The more of these testing approaches a team uses, the more confidence they’ll have in their changes and the less human verification and intervention will be required. As teams’ DevOps processes mature, it’s often the human element that becomes the biggest bottleneck, so confidence in deploying changes is very valuable.
When teams introduce more testing and test automation to their release pipeline, the right metric to watch is change failure rate—the proportion of releases that include a bug or error. The immediate benefit of higher-quality code translates to savings in the long term as less time is spent finding and fixing bugs or reworking code.
Automating Deployments (CI/CD)
If choosing the right deployment tool significantly reduces deployment times, automating deployments with a CI/CD workflow eliminates the time it would usually take to run those deployments manually. However, deployment times aren’t the key metric for measuring the success of CI/CD implementation. The most important metrics to pay attention to here are release cadence and lead times, which are dramatically improved thanks to painless, automated deployments.
With automated deployments, teams can increase their release cadence; rather than releasing huge batches of changes once a month, they might begin to release smaller packages every week. Ultimately, the goal is to have a steady stream of incremental improvements being released on-demand, and usually multiple times per day. Accelerated release cadences then result in reduced lead times—the period between work being finished and finally released to production. This is beneficial for developers and their end users as more frequent releases create more opportunities to act on user feedback earlier in the process.
Integrating Backup Into DevOps Tools and Process
Recovery times are a key metric for DevOps success, as robust DevOps processes will improve the speed at which teams can restore after an incident. For even better resilience and faster recovery times, teams should integrate backup into their DevOps tools and processes.
Restoring from a backup is comparable to a deployment, and this means that restore processes also can harness the power of DevOps so they feel like a familiar process—not something unusual that teams struggle to execute at the point when it matters most. It’s also important to make it as easy as possible to back up on demand just before a risky release.
Downtime and data loss are massive costs to any business, so improving recovery times is a huge benefit of a fully mature DevOps process.

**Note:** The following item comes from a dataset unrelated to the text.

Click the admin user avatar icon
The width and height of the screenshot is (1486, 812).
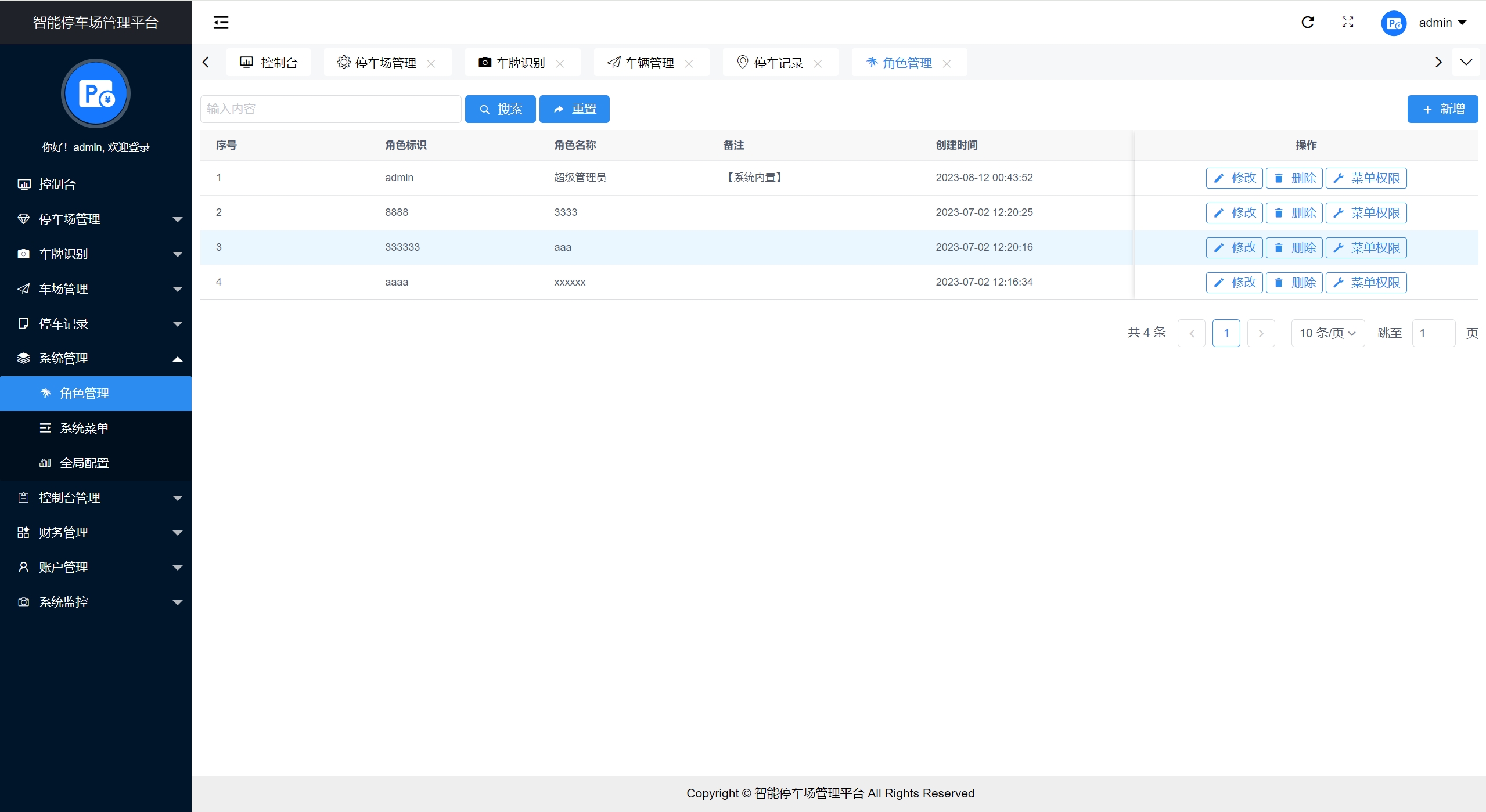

See the Benefits of Maturing your DevOps Process
When teams pay attention to the right metrics, they understand the benefit of each DevOps process individually and they are motivated to keep maturing their DevOps processes as a whole. It’s all well and good to take the pain out of deployments and releases, but high-performing DevOps teams effectively make deployments an asset for releasing more often and getting feedback earlier. As a result, they are better equipped to deliver more value to their companies—sooner.